After President Uhuru Kenyatta signed the Traffic (Amendment) Bill 2021 into law last week, the breathalyser test will soon be back on Kenyan roads. If found guilty of drunk driving, motorists might face a fine of up to Sh100,000, a two-year prison sentence, or both.
“A person who, when driving or attempting to drive, or in charge of a motor vehicle on a road or other public place is under the influence of an alcoholic drink or a drug beyond the prescribed limits, shall be guilty of an offence,” it says.
Police are only waiting for the law to be published in the Kenya gazette before swinging into action.
The amount of alcohol in your breath is measured by a breathalyzer. Measurements taken under the new law include breath, blood, or urine.
No driver should operate a vehicle if they have more than 35 micrograms of alcohol in 100 milliliters of breath, 80 milligrams in 100 milliliters of blood, or 107 milligrams in 100 milliliters of urine, according to the law.
One can safely drive if their blood alcohol content on the calibrator is between zero and 0.29. 0.35 micrograms should be the limit for those operating personal vehicles.
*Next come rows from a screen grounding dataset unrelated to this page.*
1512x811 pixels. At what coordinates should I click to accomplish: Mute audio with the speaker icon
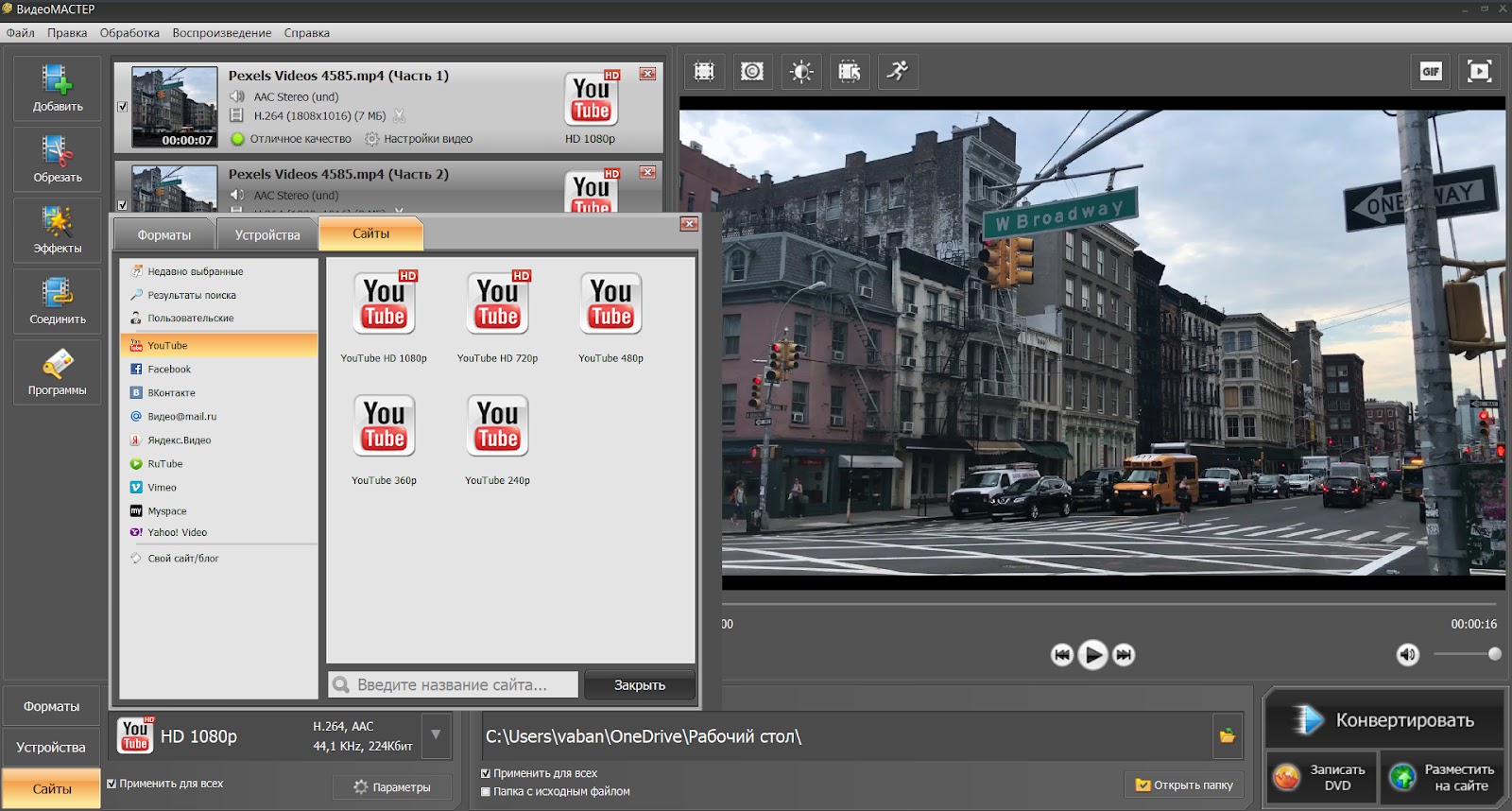1407,654
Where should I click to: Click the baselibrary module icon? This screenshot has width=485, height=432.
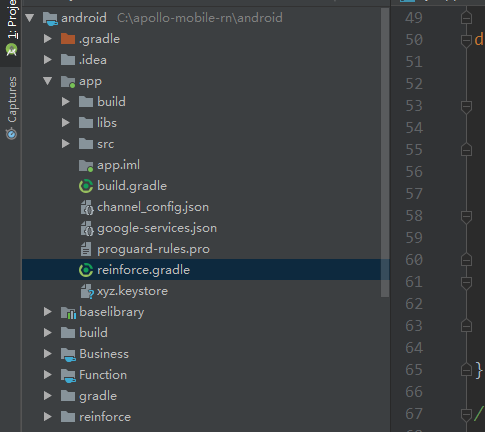(x=68, y=313)
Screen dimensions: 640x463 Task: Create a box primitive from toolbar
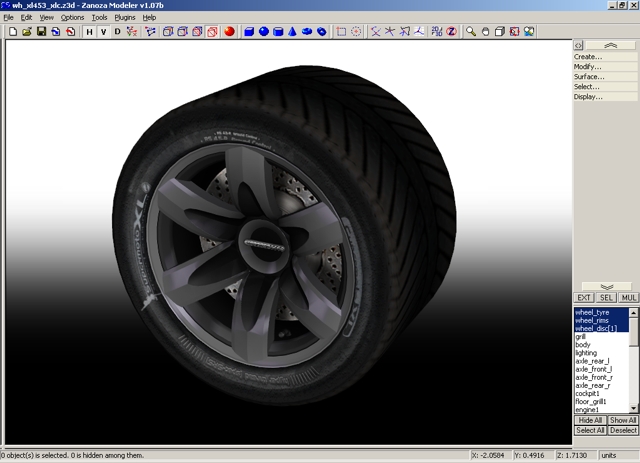pos(249,32)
Matatu and other public service vehicle drivers are not allowed to consume alcohol, and their test results must be zero.
Weight, age, sex, metabolism, food, kind of alcohol used, and degree of stress are just a few of the variables that will affect how much alcohol a driver consumes to go over or stay under these new limits.
The MPs passed the bill to amend the Traffic Act of 2013 before they adjourned to proceed on recess on June 9 ahead of the General Election.